After more than three hours of talks on Wednesday, the chances of agreement being reached did not change much. An expert from the Parliament said that there had been movement, but there was still plenty more to be done. A Commission spokesperson said he had not been trained in crystal ball gazing, but would not bet much money on agreement being reached.
The member states are not willing to adjust the agreement in principle they reached in December, and the Parliament had therefore decided to play its hand as co-legislator by fighting for its own idea of what an effective SRM should look like. Sylvie Goulard (ALDE, France) said by email on Tuesday that the Parliament was prepared to compromise, but that ministers should admit that their negotiating position is simply the starting position. Her email swept aside so-called rumours that the Parliament would agree to all the Council's ideas en masse. Ratcheting up the tension, the European Central Bank's Yves Mersch is reported in Reuters as saying that the lack of an SRM would mean “suicide” for the eurozone.

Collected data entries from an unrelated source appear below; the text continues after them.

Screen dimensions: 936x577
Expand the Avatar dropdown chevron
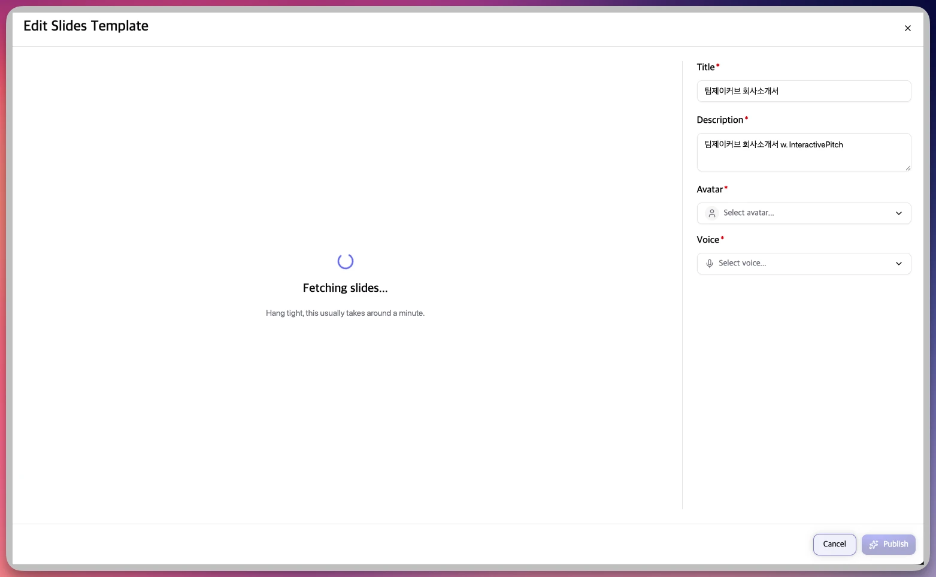(898, 213)
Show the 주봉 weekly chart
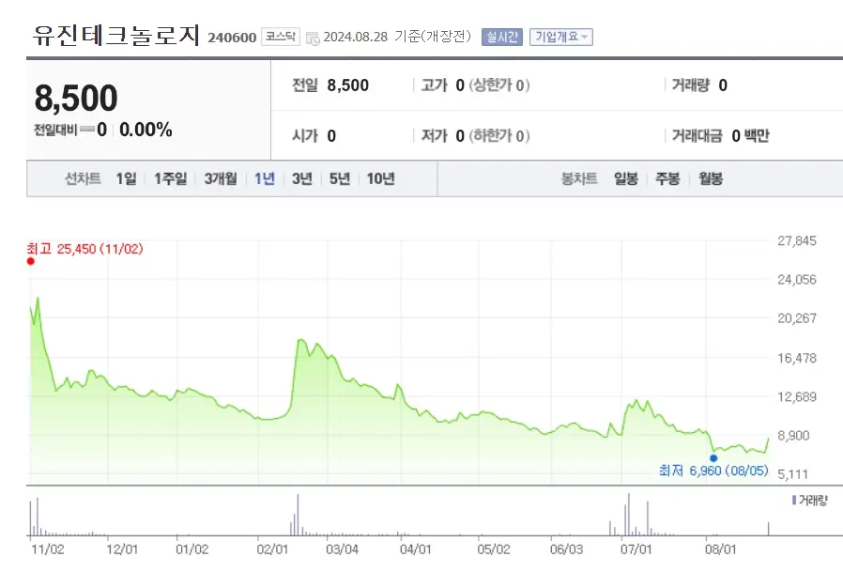843x572 pixels. point(667,178)
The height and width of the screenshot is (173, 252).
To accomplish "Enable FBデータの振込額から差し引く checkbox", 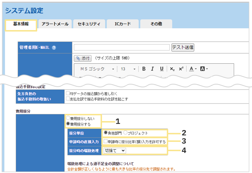I will click(67, 93).
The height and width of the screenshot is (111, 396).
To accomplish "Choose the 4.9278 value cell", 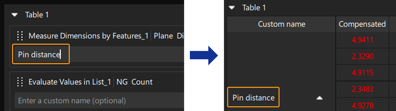I will click(362, 105).
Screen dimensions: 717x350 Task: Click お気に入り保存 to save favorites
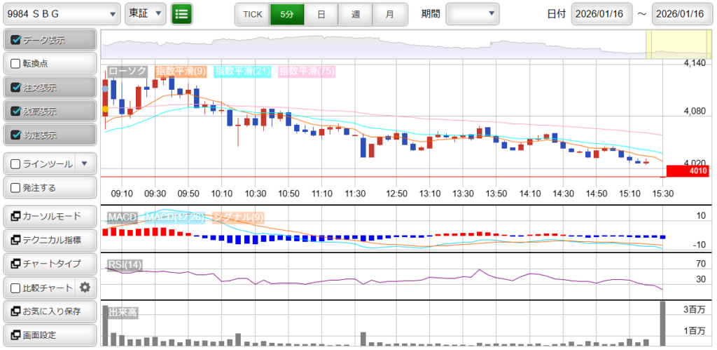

On Tuesday, the ECOFIN Council finally granted the Greek Presidency a revised negotiating mandate (see EUROPE 11036). The member states have agreed to the Council having fewer powers over governance of the SRM. The Council would now only be allowed to reject (by a simple majority vote) the resolution process for a failed bank submitted for final approval by the resolution board (of representatives of national bank resolution authorities). If it rejected a process, then the board would have to re-write the resolution process, but the Parliament says it is the Commission that should have the job of giving the go-ahead for bank resolutions.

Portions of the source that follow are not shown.